Sparks is 25A, the "start of a romance."

Whatsername 10:47 AM  

What a great Saturday to wind up the week and most deservedly Jeff Chen’s choice for POW. I too got hung up in the NE, not really that tough a section but I hurt myself with DULL in place of DRAB. Just as I was about to give up, I saw ELEVATOR, then realized my error at 24A and smacked myself in the forehead when POLAR ICE appeared. Still surprised I was able to get that long 10 down - which was pretty unexpected and the even more foreign FAUX AMI at 57A which was a complete mystery when I first read the clue. The fact that I could get those from the surrounding fill is IMO the mark of an extremely well put together puzzle.

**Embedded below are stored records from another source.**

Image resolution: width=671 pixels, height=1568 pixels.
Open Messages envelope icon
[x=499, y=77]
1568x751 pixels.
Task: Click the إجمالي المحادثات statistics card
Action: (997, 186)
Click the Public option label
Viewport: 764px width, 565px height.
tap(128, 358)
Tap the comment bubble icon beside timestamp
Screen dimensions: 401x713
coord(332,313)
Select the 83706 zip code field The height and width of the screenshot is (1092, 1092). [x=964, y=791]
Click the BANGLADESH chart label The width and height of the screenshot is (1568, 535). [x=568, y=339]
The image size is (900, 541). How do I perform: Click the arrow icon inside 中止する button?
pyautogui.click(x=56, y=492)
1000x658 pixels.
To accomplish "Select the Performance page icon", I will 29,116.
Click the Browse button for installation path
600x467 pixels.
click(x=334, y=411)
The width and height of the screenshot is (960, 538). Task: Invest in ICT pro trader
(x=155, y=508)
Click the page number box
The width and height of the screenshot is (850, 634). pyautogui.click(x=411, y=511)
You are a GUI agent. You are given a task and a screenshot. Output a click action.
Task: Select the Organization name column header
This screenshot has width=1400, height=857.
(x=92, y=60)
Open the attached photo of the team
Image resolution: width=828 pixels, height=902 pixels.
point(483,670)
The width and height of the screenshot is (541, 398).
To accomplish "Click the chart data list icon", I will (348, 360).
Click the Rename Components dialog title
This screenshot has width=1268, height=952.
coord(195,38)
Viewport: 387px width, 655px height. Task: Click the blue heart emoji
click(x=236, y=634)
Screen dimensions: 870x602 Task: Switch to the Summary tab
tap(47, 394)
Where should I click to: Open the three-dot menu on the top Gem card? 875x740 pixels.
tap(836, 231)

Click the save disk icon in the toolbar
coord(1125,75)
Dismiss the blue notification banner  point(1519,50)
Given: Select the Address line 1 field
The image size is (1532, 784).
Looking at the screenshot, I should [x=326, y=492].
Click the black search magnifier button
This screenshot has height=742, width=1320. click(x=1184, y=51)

Excellent clue for NOAH, the original couples match-maker. Always thought POSY meant a single flower. Loved the crossing of LEFT TACKLE with AIKMAN who by the way @Rex, is alive and well and doing regular TV appearances as a commentator on NFL games. Everyone who’s ever seen The Blind Side knows who Lawrence Taylor is and the true story of Michael Oher, two of football’s most famous offensive tackles. A little language and gang related violence but otherwise pretty clean viewing and a heartwarming story for the whole family.

Joaquin 10:50 AM  

I suppose many of the regulars here, being word-nerds like me, are familiar with Richard Lederer the well-known word maven. He developed and for many years hosted the NPR show "A Way With Words", and writes a newspaper column "Lederer On Language".

His daughter is Annie Duke, a female poker player. Duke has won the World Series of Poker and has lifetime poker earnings exceeding $4 million.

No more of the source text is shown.